There are films whose title, premise or images are already enough to generate an inexplicable sense of transcendence that goes far beyond philias and phobias. They have an immediate cult status: a mystique. Very little Russian cinema makes it onto our screens, and since the USSR was no more, and even earlier, the mainstream in the largest country in the world seemed almost non-existent. Even so, every now and again we receive pieces that are both teasers of an immense cinematographic catalogue and reminders of a totemic, pioneering and ground-breaking past. These were movies like Russian Ark (Alexander Sokurov, 2002) and Hard to Be a God (Aleksei German, 2013); directors like Kossakovsky and Zvyagintsev, who from a unanimous solemnity that permeates form and tone —even in the occasional attempts at comedy—, offer the audience unique experiences, as demanding as they are revealing. This mystique, in short, has an inherently inaccessible component, the mark of those who demand a lot but give even more. And this is exactly what the DAU project does.
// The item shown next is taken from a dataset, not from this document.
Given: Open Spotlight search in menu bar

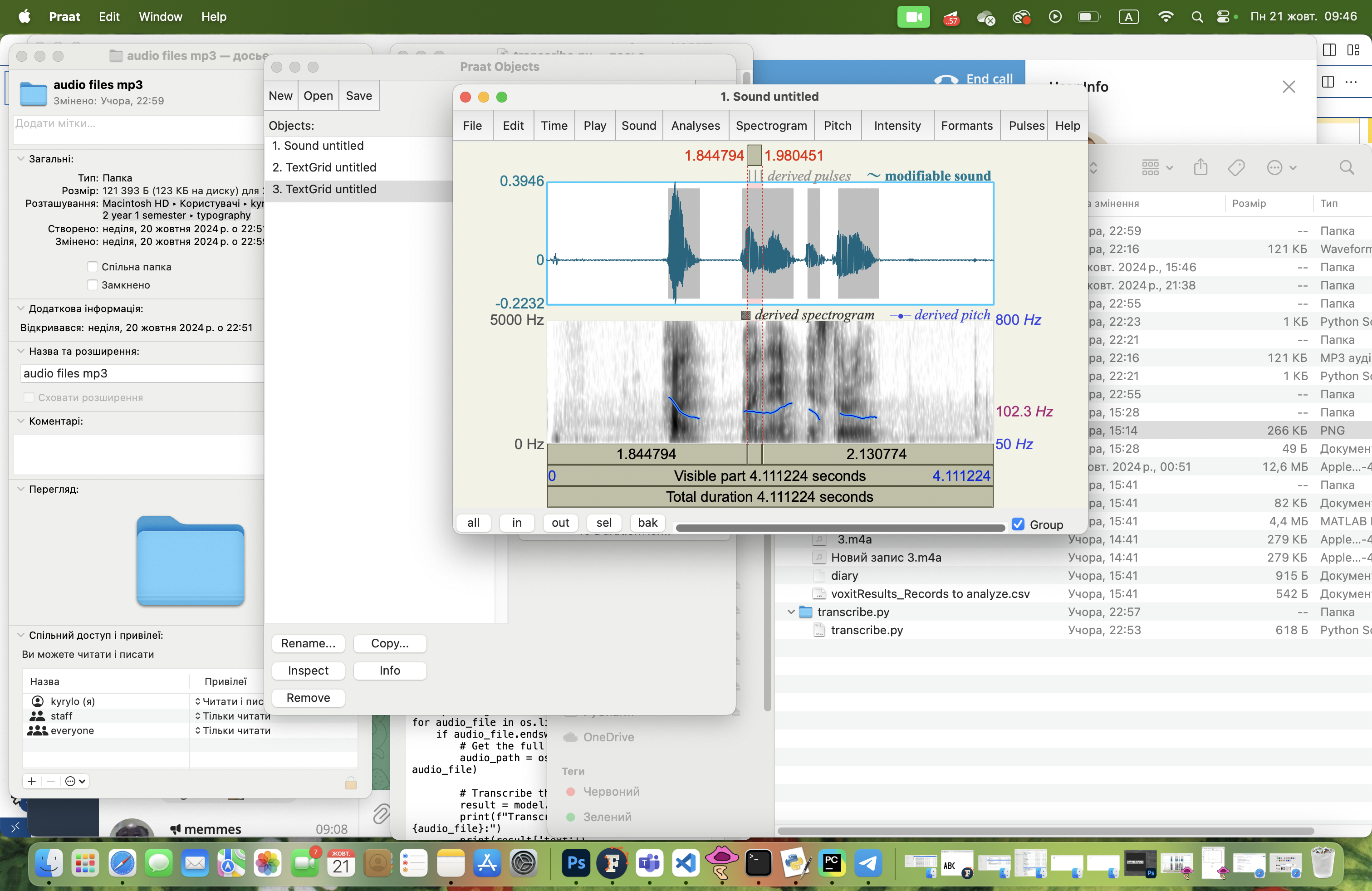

DAU is a project spawned 15 years ago by Ilya Khrzhanovskiy and Sergei Adonyev, one a filmmaker, the other a philanthropic businessman, and which began as a biography of the scientist Lev Landau and went on to become a detailed radiography of social hierarchies at an institution of Soviet Russia, specifically, in a secret government department dedicated to scientific research, and possibly an important part of the exhaustingly brutal race between global superpowers that marked the last century. The film project operates on a scale that even the biggest blockbusters and series would struggle to match: almost 400,000 castings, 40,000 costumes, a 12,000 square metre set —the biggest ever in Europe—, 400 characters, 10,000 extras, 40 months of shooting and 700 hours of 35 mm footage. All that for a series of feature films (and novels too) that explore thirty years of history —the story goes from 1938 to 1968— of this organisation, in the limbo between reality and fiction, through the personalities and circumstances that could have formed part of that ecosystem.
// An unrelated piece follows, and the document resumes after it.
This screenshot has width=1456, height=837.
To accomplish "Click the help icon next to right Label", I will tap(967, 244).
In fact, DAU is more than an audiovisual work. As it advanced, it also came to be viewed as a social experiment in which, for more than two years, a group of between 200 and 300 people lived and worked on set in keeping the era when the plot was happening and the specificities of the context: scientists and artists of different disciplines, cooks, waiters, families, clergy… all working as such, reading newspapers of the time, using the Rouble and eating, dressing and speaking as people did in the Soviet Union of the mid-twentieth century. It all meant that between the mammoth scenery walls, a historical re-enactment was partially filmed, and not without its controversies. Such an obsessive, visceral reproduction of the workings of a dictatorial regime can easily lead to dangerously similar occurrences to those that it intends to question, which is precisely what Russian critic Tatiana Shorokhova denounced at the presentation of DAU. Natasha in Berlin, where the film won an award. The abuses of power in a deliberately oppressive parallel reality; the pressure of a film that sought to create something so unique and unrepeatable; the importance of individualities in such an overpopulated enterprise … There was ethical debate aplenty, and aesthetic, artistic, spiritual and scientific debate too.

DAU and its fifteen component parts —Natasha and Degeneration, the first and second parts of the saga are being shown at D’A— are, indeed, a cinematographic creation with the mystique of high and singular art and, most probably, a sensory experience so powerful and radical that it will resonate for a long time in the minds of those who dare to enter.